Восхищаясь огнями и насыпью, которая стоит миллионы, охмелевший от вина и сантиментально настроенный инженер похлопал по плечу студента фон Штенберга и продолжал в шутливом тоне:

– Что, Михайло Михайлыч, призадумались? Небось приятно поглядеть на дела рук своих? В прошлом году на этом самом месте была голая степь, человечьим духом не пахло, а теперь поглядите: жизнь, цивилизация! И как всё это хорошо, ей-богу! Мы с вами железную дорогу строим, а после нас, этак лет через сто или двести, добрые люди настроят здесь фабрик, школ, больниц и – закипит машина! А?

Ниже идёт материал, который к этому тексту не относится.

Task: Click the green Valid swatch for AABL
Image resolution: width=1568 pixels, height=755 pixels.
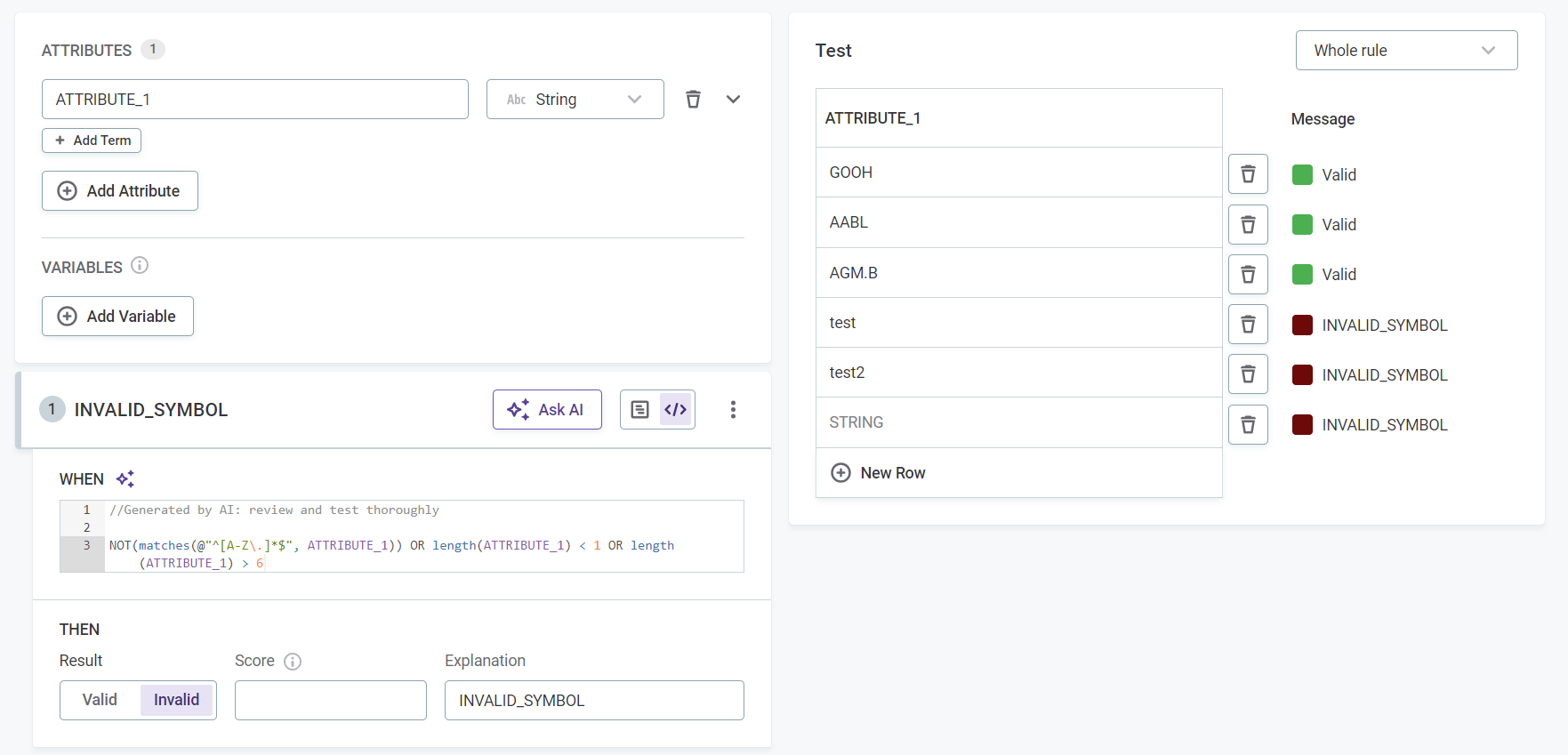Action: tap(1302, 225)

Студент стоял неподвижно, засунув руки в карманы, и не отрывал глаз от огней. Он не слушал инженера, о чем-то думал и, по-видимому, переживал то настроение, когда не хочется ни говорить, ни слушать. После долгого молчания он обернулся ко мне и сказал тихо:

– Знаете, на что похожи эти бесконечные огни? Они вызывают во мне представление о чем-то давно умершем, жившем тысячи лет тому назад, о чем-то вроде лагеря амалекитян или филистимлян. Точно какой-то ветхозаветный народ расположился станом и ждет утра, чтобы подраться с Саулом или Давидом{3}. Для полноты иллюзии не хватает только трубных звуков, да чтобы на каком-нибудь эфиопском языке перекликивались часовые.

– Пожалуй… – согласился инженер.

И, как нарочно, по линии пробежал ветер и донес звук, похожий на бряцание оружия. Наступило молчание. Не знаю, о чем думали теперь инженер и студент, но мне уж казалось, что я вижу перед собой действительно что-то давно умершее и даже слышу часовых, говорящих на непонятном языке. Воображение мое спешило нарисовать палатки, странных людей, их одежду, доспехи…

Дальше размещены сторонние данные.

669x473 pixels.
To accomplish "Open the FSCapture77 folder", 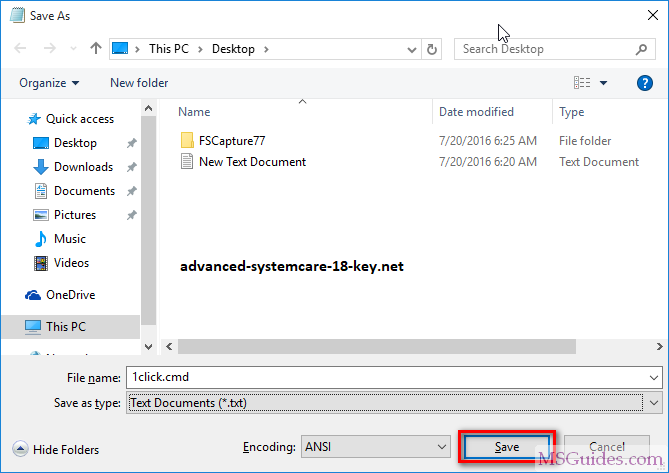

– Да, – пробормотал студент в раздумье. – Когда-то на этом свете жили филистимляне и амалекитяне, вели войны, играли роль, а теперь их и след простыл. Так и с нами будет. Теперь мы строим железную дорогу, стоим вот и философствуем, а пройдут тысячи две лет, и от этой насыпи и от всех этих людей, которые теперь спят после тяжелого труда, не останется и пыли. В сущности, это ужасно!

– А вы эти мысли бросьте… – сказал инженер серьезно и наставительно.

– Почему?

– А потому… Такими мыслями следует оканчивать жизнь, а не начинать. Вы еще слишком молоды для них.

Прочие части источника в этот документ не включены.